Among the respective conditions, those satisfying the conditions of the present invention for the amount of surface layer removal are the conditions S and W. Under the U and Y conditions where the surface layer removal amount is less than 10 μm, the surface layer removal effect is not recognized because the fatigue strength is almost the same as the T and X conditions where the surface layer was not removed, and V and Z where the surface layer removal amount exceeds 100 μm. On the other hand, the fatigue limit strength rather deteriorates under the condition of. The fatigue limit strength is further improved by adding the surface layer removal only under the conditions of S and W where the surface layer removal amount is within the conditions of the present invention.

[0035]

[Table 6]

From the above results, it is understood that the present invention has an excellent fatigue limit as compared with the fatigue limit of the conventional method.

[0037]

As described above, the present invention reduces the conventional fatigue strength when the shot peening treatment is applied to the carburized or carbonitrided material of low C steel or the quenched and tempered material of medium C steel to improve the fatigue strength. It is a completely new method of manufacturing mechanical parts in which fatigue properties are improved by intentionally forming a surface soft layer called incompletely hardened layer. It is a very effective method that can significantly improve the

[Brief description of drawings]

FIG. 1 is a comparison diagram of compressive residual stress distribution curves of products according to the method of the present invention and a conventional method.

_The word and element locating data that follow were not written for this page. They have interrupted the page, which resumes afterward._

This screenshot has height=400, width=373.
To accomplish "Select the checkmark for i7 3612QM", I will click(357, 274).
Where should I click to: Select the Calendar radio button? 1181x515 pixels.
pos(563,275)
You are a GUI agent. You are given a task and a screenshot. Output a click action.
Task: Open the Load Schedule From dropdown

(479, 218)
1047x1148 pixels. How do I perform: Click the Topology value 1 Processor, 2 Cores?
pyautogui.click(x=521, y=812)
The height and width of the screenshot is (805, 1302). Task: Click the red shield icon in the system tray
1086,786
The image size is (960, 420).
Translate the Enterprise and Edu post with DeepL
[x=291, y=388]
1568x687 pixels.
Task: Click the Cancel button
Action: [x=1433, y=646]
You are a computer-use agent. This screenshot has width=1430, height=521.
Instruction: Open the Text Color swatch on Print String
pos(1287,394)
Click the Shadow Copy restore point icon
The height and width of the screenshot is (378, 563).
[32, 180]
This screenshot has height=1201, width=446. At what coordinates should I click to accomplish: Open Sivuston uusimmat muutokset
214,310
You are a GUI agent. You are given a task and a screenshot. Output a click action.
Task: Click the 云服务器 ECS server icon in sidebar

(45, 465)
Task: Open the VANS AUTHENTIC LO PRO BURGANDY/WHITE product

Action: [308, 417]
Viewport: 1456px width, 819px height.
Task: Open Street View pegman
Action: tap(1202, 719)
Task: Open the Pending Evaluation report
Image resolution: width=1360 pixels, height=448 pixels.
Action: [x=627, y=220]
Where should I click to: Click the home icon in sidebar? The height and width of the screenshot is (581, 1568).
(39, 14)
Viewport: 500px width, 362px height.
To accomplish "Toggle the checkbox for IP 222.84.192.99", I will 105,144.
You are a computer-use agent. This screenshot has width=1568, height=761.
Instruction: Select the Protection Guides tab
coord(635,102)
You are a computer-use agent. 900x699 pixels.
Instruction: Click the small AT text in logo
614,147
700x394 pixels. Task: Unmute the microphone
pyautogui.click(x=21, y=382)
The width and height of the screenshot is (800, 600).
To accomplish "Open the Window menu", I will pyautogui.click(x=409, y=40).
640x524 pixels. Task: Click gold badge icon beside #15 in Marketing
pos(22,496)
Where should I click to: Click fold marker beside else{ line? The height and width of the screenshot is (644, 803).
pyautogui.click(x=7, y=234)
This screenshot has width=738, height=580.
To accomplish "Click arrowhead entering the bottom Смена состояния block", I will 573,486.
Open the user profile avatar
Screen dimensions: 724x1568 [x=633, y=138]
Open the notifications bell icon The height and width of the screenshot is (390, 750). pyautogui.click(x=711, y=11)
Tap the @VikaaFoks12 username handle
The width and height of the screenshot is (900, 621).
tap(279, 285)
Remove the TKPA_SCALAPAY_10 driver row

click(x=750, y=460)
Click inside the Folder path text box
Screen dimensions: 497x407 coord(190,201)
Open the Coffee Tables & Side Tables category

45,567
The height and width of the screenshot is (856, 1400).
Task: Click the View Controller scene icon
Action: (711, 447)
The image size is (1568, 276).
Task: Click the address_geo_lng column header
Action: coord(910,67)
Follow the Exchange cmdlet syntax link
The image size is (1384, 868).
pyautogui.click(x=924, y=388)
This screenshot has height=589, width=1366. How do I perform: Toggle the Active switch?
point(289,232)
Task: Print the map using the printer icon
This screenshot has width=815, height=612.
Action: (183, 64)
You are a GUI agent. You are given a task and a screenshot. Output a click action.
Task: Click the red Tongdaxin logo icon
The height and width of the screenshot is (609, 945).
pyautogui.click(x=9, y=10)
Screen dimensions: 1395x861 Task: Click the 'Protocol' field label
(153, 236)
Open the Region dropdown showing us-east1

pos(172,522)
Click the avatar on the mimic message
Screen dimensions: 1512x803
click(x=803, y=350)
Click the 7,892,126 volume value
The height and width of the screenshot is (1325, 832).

FIG. 2 is a comparison diagram of hardness distribution curves of products according to the method of the present invention and the conventional method.

Claims (3)

[Claims] 1. An incompletely hardened layer having a Vickers hardness of HV 400 or more and less than 700 is formed from a surface by molding into a machine part using steel containing 0.1 to 0.3% of carbon and carburizing or carbonitriding. A method of manufacturing a mechanical component for a drive system having high fatigue strength, which comprises performing shot peening with a projection material having a hardness of Vickers hardness HV500 or more after being present to a depth of 10 μm or more and 50 μm or less. 2. A steel part containing 0.35 to 0.75% carbon is used to form a mechanical part, which is austenitized at 800 to 950 ° C. and is then quenched to obtain a Vickers hardness HV4.
Incomplete quenching layer of 00 or more and less than 700 is 10μ from the surface
A method for producing a mechanical component for a drive system having high fatigue strength, which comprises: performing a tempering process after having been present to a depth of m or more and 50 μm or less, and then performing shot peening with a shot material having a Vickers hardness of HV500 or more. 3. A machine part manufactured by the method according to claim 1 or 2 is further subjected to 10 μm from the surface in the final step.
A method for manufacturing a drive system mechanical component having high fatigue strength, which comprises removing a surface layer portion having a depth of m or more and 100 μm or less.